How to complete this task: Please output the full listing, character for character.

Entries shown:

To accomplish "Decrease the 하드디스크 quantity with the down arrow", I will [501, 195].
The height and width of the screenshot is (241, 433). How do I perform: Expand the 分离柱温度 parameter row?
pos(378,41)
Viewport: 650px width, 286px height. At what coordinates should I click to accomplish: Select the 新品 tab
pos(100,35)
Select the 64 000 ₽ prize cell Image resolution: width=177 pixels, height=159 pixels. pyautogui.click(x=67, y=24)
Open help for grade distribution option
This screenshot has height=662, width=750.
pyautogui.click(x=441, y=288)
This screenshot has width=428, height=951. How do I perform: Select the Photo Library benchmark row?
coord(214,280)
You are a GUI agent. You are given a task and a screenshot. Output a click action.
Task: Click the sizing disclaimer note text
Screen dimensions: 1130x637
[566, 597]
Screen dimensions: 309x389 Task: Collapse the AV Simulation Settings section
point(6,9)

Answer to this exercise:
To accomplish "Decrease the 하드디스크 quantity with the down arrow", I will [501, 195].
The height and width of the screenshot is (241, 433). How do I perform: Expand the 分离柱温度 parameter row?
pos(378,41)
Viewport: 650px width, 286px height. At what coordinates should I click to accomplish: Select the 新品 tab
pos(100,35)
Select the 64 000 ₽ prize cell Image resolution: width=177 pixels, height=159 pixels. pyautogui.click(x=67, y=24)
Open help for grade distribution option
This screenshot has height=662, width=750.
pyautogui.click(x=441, y=288)
This screenshot has width=428, height=951. How do I perform: Select the Photo Library benchmark row?
coord(214,280)
You are a GUI agent. You are given a task and a screenshot. Output a click action.
Task: Click the sizing disclaimer note text
Screen dimensions: 1130x637
[566, 597]
Screen dimensions: 309x389 Task: Collapse the AV Simulation Settings section
point(6,9)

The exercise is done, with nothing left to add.